A breakfast sandwich at FlipSide Coffee. Photo by Sarah Watson/courtesy of FlipSide Coffee

FlipSide Coffee, 189 Main St., Thomaston. (207) 354-5221 flipside-coffee.business.site
When you order your Killer Bee Latte – a cayenne-and-honey-infused beverage that’s warming and just a teensy bit risky – at FlipSide Coffee, you’ll do so inside a repurposed bank. Kids will love seeing the groaning vault door and the well-stocked selection of cookies next to the counter. Adults might prefer a breakfast sandwich (anything with an egg is great here) and another cup of joe made with beans from Linconville’s Green Tree Coffee Roasters.

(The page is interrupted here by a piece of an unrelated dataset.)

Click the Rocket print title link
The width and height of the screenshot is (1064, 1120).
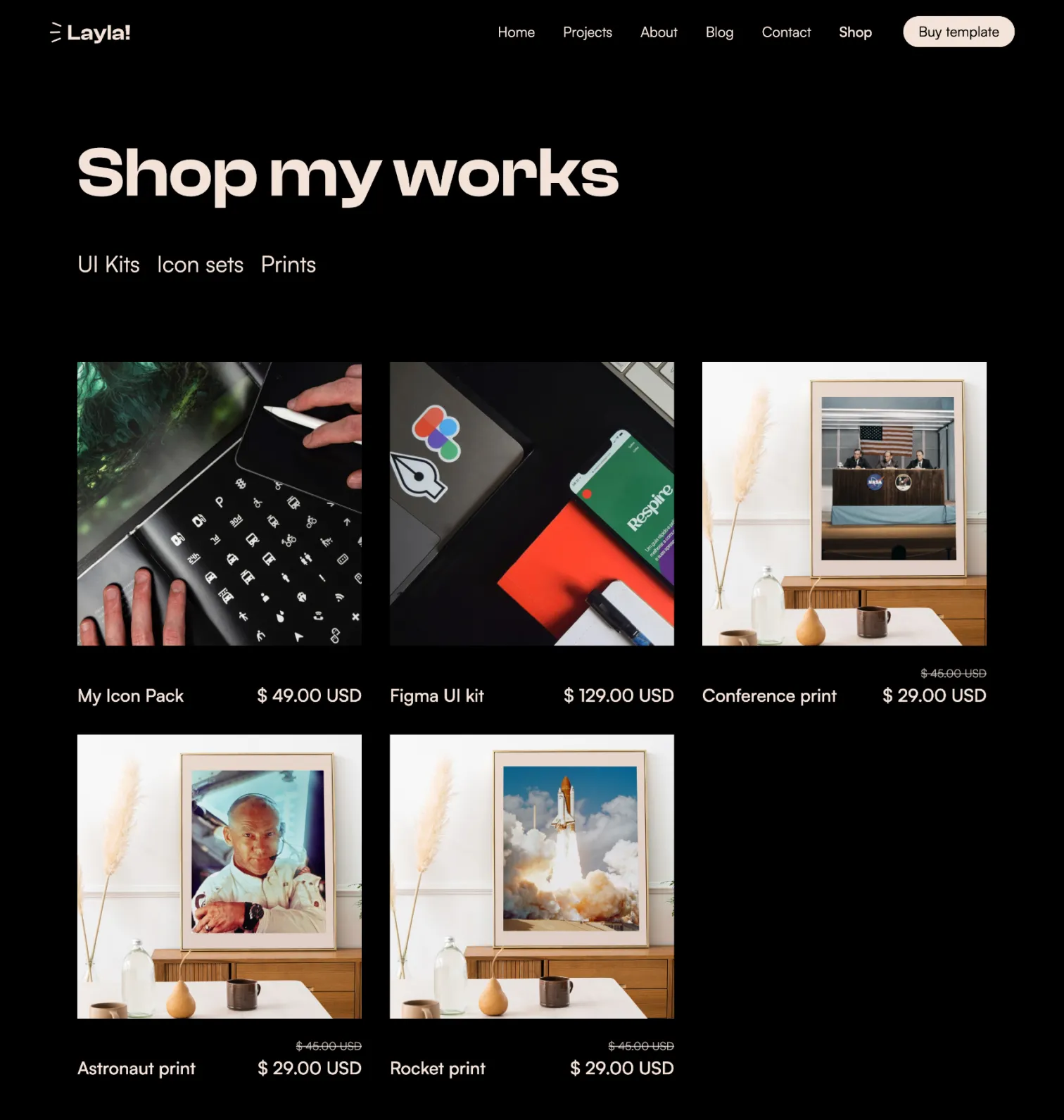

44 North Café, 7 Main St., Deer Isle. 348-5208 & 70 Main St., Stonington. (207) 348-3043 (open late May through mid-October). 44northcoffee.com
At both 44 North Café locations, the password is “roast.” No, that’s not to get you access to the wifi – it’s the key to ensuring that you take advantage of the phenomenal beans that this woman-owned business toasts by the ton. The malty Bolivian medium-roast is my favorite, especially in a brewed drink. Buy a single beverage, but don’t think of leaving without a bag of beans, and (if you time it right), a loaf of bread from Brooksville’s Tinder Hearth to take home or give as a gift.

Andrew Ross has written about food and dining in New York and the United Kingdom. He and his work have been featured on Martha Stewart Living Radio and in The New York Times. He is the recipient of five recent Critic’s Awards from the Maine Press Association.